Prabowo Resmikan Proyek Raksasa Baterai Listrik Rp97 Triliun

Jul 1, 2025

Foto: Proyek Raksasa Baterai Kendaraan Listrik Sumber : Tangkapan layar/Instagram @sekretariat.kabinet

Presiden Republik Indonesia, Prabowo Subianto, secara resmi memulai pembangunan proyek industri baterai kendaraan listrik (EV) terbesar di Indonesia yang digarap oleh perusahaan asal China, Contemporary Amperex Technology Co. Limited (CATL), bersama Indonesia Battery Corporation (IBC). Acara peletakan batu pertama atau groundbreaking berlangsung di kawasan Artha Industrial Hills (AIH), Karawang, Jawa Barat, pada Minggu, 29 Juni 2025.

Proyek ini merupakan bagian dari pengembangan ekosistem industri baterai terintegrasi dengan total investasi mencapai US\$6 miliar atau sekitar Rp97 triliun. Proyek ini ditargetkan menyerap hingga 8.000 tenaga kerja secara langsung.

Presiden Prabowo menyatakan bahwa proyek ini adalah langkah strategis menuju kemandirian energi nasional. Dalam sambutannya, ia menekankan pentingnya pengembangan energi terbarukan berbasis listrik, terutama tenaga surya, yang keberhasilannya sangat bergantung pada kapasitas dan teknologi penyimpanan energi melalui baterai.

“Ini adalah salah satu jalan menuju swasembada energi. Kita butuh listrik dari tenaga surya, dan kuncinya adalah baterai. Hari ini dimulai proses yang bisa hasilkan 15 gigawatt. Target kita dalam 5 sampai 7 tahun ke depan, Indonesia bisa mandiri energi,” kata Prabowo.

Proyek ini dikelola melalui perusahaan patungan bernama Ningbo Contemporary Brunp Lygend Co. Ltd (CBL), kolaborasi antara CATL, Brunp, dan Lygend. Konsorsium ini bekerja sama dengan IBC—yang mewakili kepentingan pemerintah Indonesia termasuk PT Aneka Tambang Tbk (Antam)—untuk mengembangkan proyek dari hulu hingga hilir.

Struktur proyek mencakup tiga tahap industri.

  • Hulu (tambang nikel): Melalui PT Sumber Daya Arindo (SDA), dengan Antam sebagai pemegang saham mayoritas (51%).
  • Midstream (pengolahan bahan baku): Melalui fasilitas pirometalurgi di PT Feni Haltim (Antam 40%) dan fasilitas hidrometalurgi HPAL (Antam 30%).
  • Hilir (produksi dan daur ulang baterai): Dikelola IBC dengan kepemilikan 30% pada pabrik baterai dan 40% pada fasilitas daur ulang.

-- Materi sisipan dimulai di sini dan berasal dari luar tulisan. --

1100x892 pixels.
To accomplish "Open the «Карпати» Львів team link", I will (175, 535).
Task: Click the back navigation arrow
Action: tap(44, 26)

Meski kepemilikan mayoritas di sektor manufaktur masih dipegang pihak asing, proyek ini dianggap penting untuk memperkuat posisi Indonesia dalam rantai pasok kendaraan listrik global dan meningkatkan nilai tambah industri nikel nasional.

Selain lokasi di Karawang, lima proyek lainnya dikembangkan di Halmahera Timur, Maluku Utara, yang dikenal sebagai kawasan kaya cadangan nikel. Total target pasokan energi dari seluruh proyek diperkirakan mencapai 100 GW, sesuai dengan proyeksi kebutuhan nasional menuju swasembada energi.

Presiden Prabowo juga mengapresiasi komitmen dan kerja sama dari pihak Tiongkok dalam proyek ini. Ia menegaskan pentingnya membangun kolaborasi internasional yang saling menguntungkan di tengah situasi geopolitik global yang tidak menentu.

“Terima kasih kepada mitra kita dari CATL dan Tiongkok. Di tengah dunia yang penuh konflik, kita justru memperkuat kerja sama demi perdamaian dan kemajuan,” tutupnya.

Proyek baterai kendaraan listrik ini bertujuan memperkuat hilirisasi sumber daya alam, menciptakan industri strategis nasional, memperluas lapangan kerja, serta mengurangi ketergantungan pada energi fosil menuju Indonesia yang mandiri energi dan berdaya saing global.